PARTAGER

L’Agence nationale de la sécurité sanitaire de l’alimentation et de l’environnement (Anses) a rendu publique l’une de ses dernières expertises, portant sur la composition et la sécurité des tampons hygiéniques. Selon le rapport, ces derniers contiendraient des traces de pesticides en faibles doses. Normalement, les traces sont tellement minimes qu’elles n’auraient pas d’impact négatif sur la santé.

Des traces de pesticides dans certains produits

L’expertise portait sur l’analyse des tampons hygiéniques, mais également des serviettes, coupes menstruelles et protège-slips. Les traces de pesticides ont notamment été retrouvées dans certaines marques de tampons hygiéniques vendues en France. L’Agence a décelé des traces de glyphosate, mais également de lindane et de quintozène. L’usage de ces deux pesticides est interdit en Europe depuis 2000.

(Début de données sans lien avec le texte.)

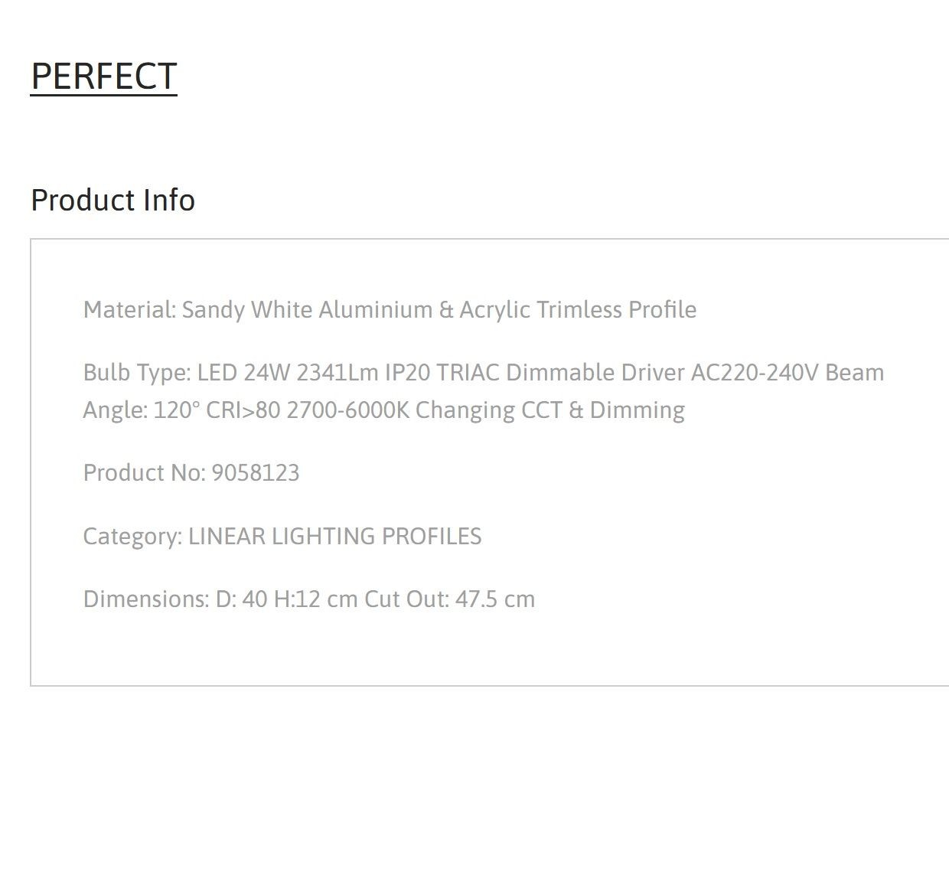
Task: Click the IP20 rating text
Action: (407, 372)
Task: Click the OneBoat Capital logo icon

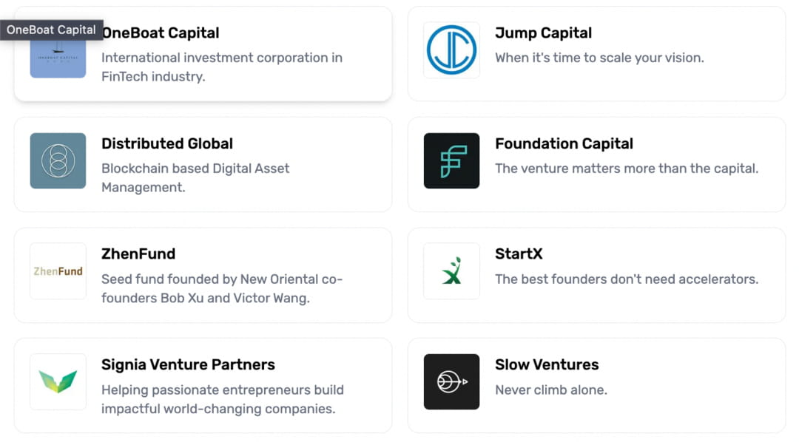Action: (58, 58)
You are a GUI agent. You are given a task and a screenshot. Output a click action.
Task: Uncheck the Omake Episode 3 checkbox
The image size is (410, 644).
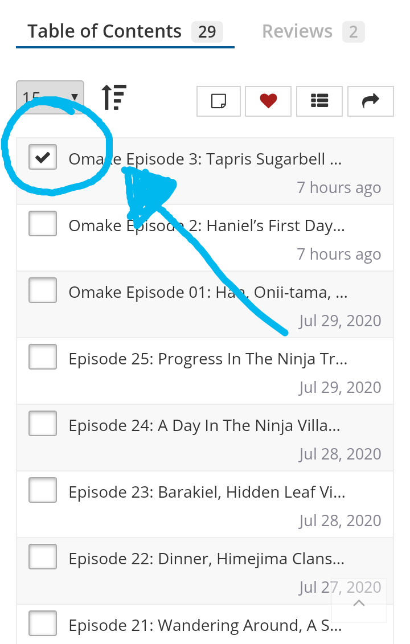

Source : PatriciaMoraleda – Pixabay

L’objectif de l’Anses était notamment de savoir si ces substances chimiques avaient un quelconque risque allergisant, d’infection ou d’intolérance une fois en contact avec les muqueuses. Actuellement, les doses identifiées sont faibles et ne dépassent pas les seuils sanitaires autorisés. Il n’y a donc pas de risque à l’utilisation de ces protections. Cependant, l’Anses demande à ce que des mesures soient prises pour réduire les traces, notamment pour les tampons et coupes menstruelles, qui sont des protections intravaginales.

 Changer régulièrement de tampon et de coupe

Pour limiter au maximum les risques, l’Agence nationale de la sécurité sanitaire de l’alimentation et de l’environnement conseille également de limiter l’exposition aux pesticides en changeant régulièrement de protection.

Source : silviarita – Pixabay

Ce conseil est surtout pour limiter au maximum les risques de choc toxique qui augmentent en cas de port prolongé d’un tampon ou d’une coupe menstruelle. Le syndrome du choc toxique se développe notamment lors de la prolifération d’une bactérie dans le sang, connue sous le nom de staphylocoque doré. S’il n’est pas pris à temps, le choc toxique peut-être mortel ou entraîner une amputation.